**Texte de la page**
▼▼▼
L’accès gratuit à tous les services éducatifs et l’égalité des chances pour toutes et tous… Le projet de loi no 12 sur les frais scolaires1 aurait pu être l’occasion de renforcer ces principes fondateurs de notre système d’éducation. « Au lieu de cela, il les affaiblit davantage en limitant l’accès gratuit à des services éducatifs, affirme Sonia Ethier2. À cause de cela, les frais scolaires continueront d’être démesurés pour certaines familles de condition sociale modeste. »

Consacrer les inégalités

Selon le projet de loi, des frais pourraient être exigés pour la participation à un projet pédagogique particulier. Cela vient donc consacrer l’accès inégal à ces projets en fonction de la capacité des parents à payer.

L’exercice aurait pourtant dû permettre de se pencher sur le développement et la mise en œuvre des projets pédagogiques particuliers pour faire en sorte de lever les barrières à la participation de certains élèves. Plus largement, il aurait dû permettre une analyse sérieuse de la dynamique de concurrence qui s’est incrustée dans le système d’éducation et de ses conséquences, notamment en matière de mixité scolaire et sociale, dans les classes et les établissements.
▲▲▲
**Documents fournis**
▼▼▼
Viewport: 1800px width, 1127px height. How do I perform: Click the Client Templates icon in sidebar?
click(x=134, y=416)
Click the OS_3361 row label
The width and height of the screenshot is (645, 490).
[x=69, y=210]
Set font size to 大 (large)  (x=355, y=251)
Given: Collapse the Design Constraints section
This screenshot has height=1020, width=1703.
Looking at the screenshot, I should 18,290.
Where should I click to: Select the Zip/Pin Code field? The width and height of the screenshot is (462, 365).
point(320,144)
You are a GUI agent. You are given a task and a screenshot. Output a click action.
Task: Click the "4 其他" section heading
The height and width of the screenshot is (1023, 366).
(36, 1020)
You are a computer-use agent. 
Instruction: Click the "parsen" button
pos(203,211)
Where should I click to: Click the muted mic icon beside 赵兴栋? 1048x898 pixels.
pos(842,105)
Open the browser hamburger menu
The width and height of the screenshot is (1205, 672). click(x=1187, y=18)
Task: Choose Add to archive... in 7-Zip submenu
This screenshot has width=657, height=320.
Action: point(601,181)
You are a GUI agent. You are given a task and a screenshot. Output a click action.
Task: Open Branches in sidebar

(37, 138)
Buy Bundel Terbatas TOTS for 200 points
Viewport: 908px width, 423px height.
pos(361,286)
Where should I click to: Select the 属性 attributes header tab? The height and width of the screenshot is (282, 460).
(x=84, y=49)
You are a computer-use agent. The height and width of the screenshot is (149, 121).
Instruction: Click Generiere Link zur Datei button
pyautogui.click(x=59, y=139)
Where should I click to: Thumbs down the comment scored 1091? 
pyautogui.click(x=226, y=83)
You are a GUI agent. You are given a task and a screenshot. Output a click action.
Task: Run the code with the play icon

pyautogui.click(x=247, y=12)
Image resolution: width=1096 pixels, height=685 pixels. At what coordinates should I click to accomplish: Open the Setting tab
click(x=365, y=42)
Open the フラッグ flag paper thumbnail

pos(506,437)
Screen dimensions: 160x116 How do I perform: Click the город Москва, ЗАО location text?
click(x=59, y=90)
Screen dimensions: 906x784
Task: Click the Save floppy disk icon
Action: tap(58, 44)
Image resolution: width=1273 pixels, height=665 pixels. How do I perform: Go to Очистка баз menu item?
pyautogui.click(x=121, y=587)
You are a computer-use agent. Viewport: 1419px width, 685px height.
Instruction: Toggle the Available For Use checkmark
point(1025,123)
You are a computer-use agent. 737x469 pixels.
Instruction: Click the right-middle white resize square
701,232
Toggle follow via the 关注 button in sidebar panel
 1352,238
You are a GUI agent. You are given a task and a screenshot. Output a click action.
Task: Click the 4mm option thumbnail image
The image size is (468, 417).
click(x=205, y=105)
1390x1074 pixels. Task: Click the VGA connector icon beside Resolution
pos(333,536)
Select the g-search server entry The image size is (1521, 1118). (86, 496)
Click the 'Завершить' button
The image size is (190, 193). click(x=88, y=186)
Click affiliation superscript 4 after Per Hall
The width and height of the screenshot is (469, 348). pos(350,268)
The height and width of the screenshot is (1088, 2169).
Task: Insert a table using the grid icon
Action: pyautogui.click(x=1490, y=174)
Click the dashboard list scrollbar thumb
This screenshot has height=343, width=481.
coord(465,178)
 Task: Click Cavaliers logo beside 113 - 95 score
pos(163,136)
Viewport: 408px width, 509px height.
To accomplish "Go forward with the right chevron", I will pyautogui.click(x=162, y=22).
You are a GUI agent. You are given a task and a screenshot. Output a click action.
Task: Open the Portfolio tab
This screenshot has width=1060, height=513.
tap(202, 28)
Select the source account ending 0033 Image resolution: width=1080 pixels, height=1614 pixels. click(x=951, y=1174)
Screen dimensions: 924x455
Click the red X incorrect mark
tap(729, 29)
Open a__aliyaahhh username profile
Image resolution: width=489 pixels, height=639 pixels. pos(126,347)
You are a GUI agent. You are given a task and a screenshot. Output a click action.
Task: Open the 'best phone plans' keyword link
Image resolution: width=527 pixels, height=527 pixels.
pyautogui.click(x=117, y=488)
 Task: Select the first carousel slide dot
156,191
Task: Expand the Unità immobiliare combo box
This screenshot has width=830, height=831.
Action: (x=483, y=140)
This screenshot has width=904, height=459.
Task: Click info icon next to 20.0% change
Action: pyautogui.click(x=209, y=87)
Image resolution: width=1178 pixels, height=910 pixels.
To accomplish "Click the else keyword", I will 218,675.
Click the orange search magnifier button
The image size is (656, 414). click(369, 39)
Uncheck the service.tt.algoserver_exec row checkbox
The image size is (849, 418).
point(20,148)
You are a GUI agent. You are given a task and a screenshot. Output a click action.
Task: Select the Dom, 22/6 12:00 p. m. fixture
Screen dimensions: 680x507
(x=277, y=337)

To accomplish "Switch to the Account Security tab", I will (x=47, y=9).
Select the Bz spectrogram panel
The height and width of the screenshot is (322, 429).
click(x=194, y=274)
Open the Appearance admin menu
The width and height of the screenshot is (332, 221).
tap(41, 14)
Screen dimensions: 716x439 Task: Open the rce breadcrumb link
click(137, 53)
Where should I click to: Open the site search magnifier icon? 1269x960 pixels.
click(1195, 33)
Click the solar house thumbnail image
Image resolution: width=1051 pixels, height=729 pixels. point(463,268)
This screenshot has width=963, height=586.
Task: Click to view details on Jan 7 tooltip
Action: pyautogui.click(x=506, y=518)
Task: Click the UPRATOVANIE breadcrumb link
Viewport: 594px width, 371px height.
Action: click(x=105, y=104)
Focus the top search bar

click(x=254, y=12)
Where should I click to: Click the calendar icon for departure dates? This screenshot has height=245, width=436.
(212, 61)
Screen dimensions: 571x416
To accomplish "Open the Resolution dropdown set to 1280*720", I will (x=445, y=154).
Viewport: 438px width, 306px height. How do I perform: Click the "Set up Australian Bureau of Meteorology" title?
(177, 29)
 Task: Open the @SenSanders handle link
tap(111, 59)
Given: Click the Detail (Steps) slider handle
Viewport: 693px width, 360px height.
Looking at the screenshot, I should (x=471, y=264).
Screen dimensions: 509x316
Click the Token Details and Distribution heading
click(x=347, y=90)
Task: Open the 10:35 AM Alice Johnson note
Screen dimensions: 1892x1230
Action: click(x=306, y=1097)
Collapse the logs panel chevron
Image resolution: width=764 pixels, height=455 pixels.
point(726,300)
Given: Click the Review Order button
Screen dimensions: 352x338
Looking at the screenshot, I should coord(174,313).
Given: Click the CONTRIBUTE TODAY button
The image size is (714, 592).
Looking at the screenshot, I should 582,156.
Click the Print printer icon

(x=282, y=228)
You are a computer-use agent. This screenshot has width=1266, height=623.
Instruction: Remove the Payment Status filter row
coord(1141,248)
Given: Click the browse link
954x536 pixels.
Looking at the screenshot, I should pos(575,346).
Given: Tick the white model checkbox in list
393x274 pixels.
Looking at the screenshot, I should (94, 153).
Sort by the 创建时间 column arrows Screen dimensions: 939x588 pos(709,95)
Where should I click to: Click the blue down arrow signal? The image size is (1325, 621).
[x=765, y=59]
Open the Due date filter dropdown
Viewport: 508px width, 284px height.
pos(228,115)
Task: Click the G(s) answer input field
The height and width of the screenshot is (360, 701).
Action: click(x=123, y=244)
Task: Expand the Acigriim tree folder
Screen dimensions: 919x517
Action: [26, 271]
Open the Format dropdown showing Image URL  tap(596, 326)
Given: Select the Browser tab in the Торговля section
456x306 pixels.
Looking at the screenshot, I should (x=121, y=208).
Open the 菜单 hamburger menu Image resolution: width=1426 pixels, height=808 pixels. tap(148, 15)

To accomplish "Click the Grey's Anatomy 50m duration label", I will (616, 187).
▲▲▲
**Problèmes**
[1] Selon le texte sur les frais scolaires, pour quoi le projet de loi permettrait-il d'exiger des frais ?
[2] Reproduisez à l'identique le passage du texte sur les frais scolaires compris entre « L’accès gratuit à tous » et « parents à payer. », ces deux bornes incluses.

**Solutions**
[1] Pour la participation à un projet pédagogique particulier.

[2]
L’accès gratuit à tous les services éducatifs et l’égalité des chances pour toutes et tous… Le projet de loi no 12 sur les frais scolaires1 aurait pu être l’occasion de renforcer ces principes fondateurs de notre système d’éducation. « Au lieu de cela, il les affaiblit davantage en limitant l’accès gratuit à des services éducatifs, affirme Sonia Ethier2. À cause de cela, les frais scolaires continueront d’être démesurés pour certaines familles de condition sociale modeste. »

Consacrer les inégalités

Selon le projet de loi, des frais pourraient être exigés pour la participation à un projet pédagogique particulier. Cela vient donc consacrer l’accès inégal à ces projets en fonction de la capacité des parents à payer.